The first issue comes from the organizational level, where there is a major misalignment between businesses and individuals. Businesses that employ content moderation (YouTube, Facebook, Google) are incentivized to maximize shareholder value, which leads to prioritizing profit over social good. For example, Facebook does this by basing its algorithm on “engagement” – the more likes, comments and shares a topic or post receives, the more it will appear on people’s newsfeed. Per profile as well, Facebook can keep track of the user’s behavior and habits based on engagement to feed them what they want to see. This way, users will spend more time on the site and generate more ad revenue for the business to boost shareholder value. This however leads to echo chambers and polarization, as users are not exposed to opinions that differ from theirs, ultimately affecting not only individuals and families, but also entire nations, and even global discourse. The misalignment between organization and individuals has already proven to be dangerous with cases like Myanmar’s attack on minorities illustrating the potential consequences [7].

A Multilevel Framework for the AI Alignment Problem: National to Organizational to Individual

National regulations shape how organizations moderate content, as organizations must build AI within the bounds of these regulations. A country’s content moderation legislation is typically an expression of the cultural values of the majority of its citizens, which is often similar to the cultural values of its leadership, though not always. While these regulations are made by individual lawmakers and may express the values of many individual citizens, these regulations also will affect both organizations and other individuals.

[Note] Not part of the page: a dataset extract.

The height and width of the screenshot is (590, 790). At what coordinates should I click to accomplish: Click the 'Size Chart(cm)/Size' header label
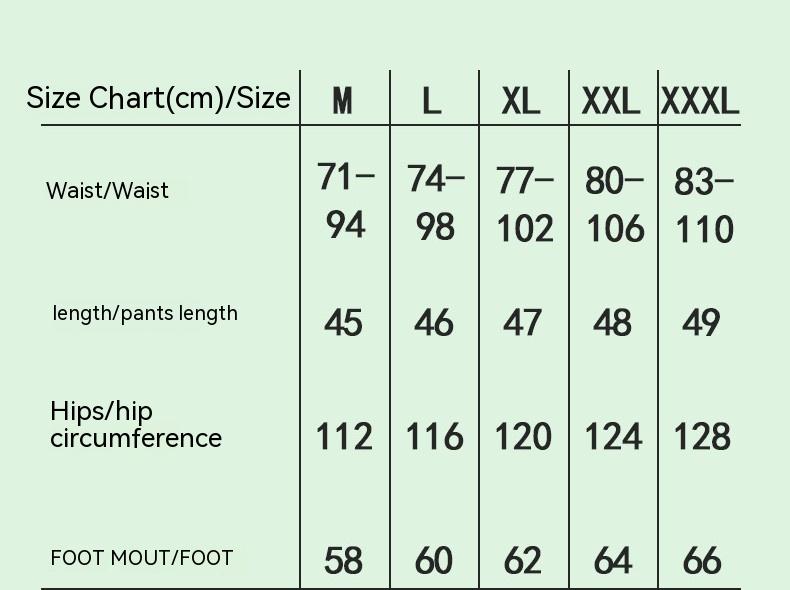pos(158,98)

For example, a common good perspective might lean towards high content moderation for the sake of minimizing social harm, but at the expense of individual freedom of expression.

The question then arises regarding the alignment of cultural values with AI content moderation. We may be able to recognize where there are misalignments between national and organizational values, which in turn affects individuals. For example, in the US, where individual freedoms is a priority, there is very little content moderation regulation and it requires companies such as Facebook to only moderate things such as illegally sharing copyrighted content and criminal activity such as sharing child sexual abuse materials. Therefore, while Facebook is complying with every relevant government regulation, there have nevertheless been harmful effects on society, showing how the US government content moderation legislation is not aligned with societal needs. Cases like Myanmar also suggest that this American legislation may not be aligned with global needs, as other countries are subject to these same problems and facing the repercussions of it.

Based on the above, it might seem that the first goal for AI alignment would be to align the national and organizational levels (assuming that the organization is also aligned with individual well-being). However, this is not enough – we must also consider whether these national values are aligned on the global level, that is, whether they support global human flourishing.

The effects flow in both directions. Organizations doing content moderation sometimes respond most to individual user feedback, a powerful enough organization can have a hand in swaying national interests, and a nation or group of nations can potentially change the course of human civilization.

All in all, content moderation is a prime example of how value alignment is at work right now in society. It may not be feasible to align all four values at once, but with this framework we can identify some causes of these complex misalignments.

Conclusion

If we are to make any progress on the normative side of AI alignment, we must consider all levels – individual, organizational, national, and global, and understand how each works together, rather than only aligning one or a few of the parts. Here we have presented a framework for considering these issues.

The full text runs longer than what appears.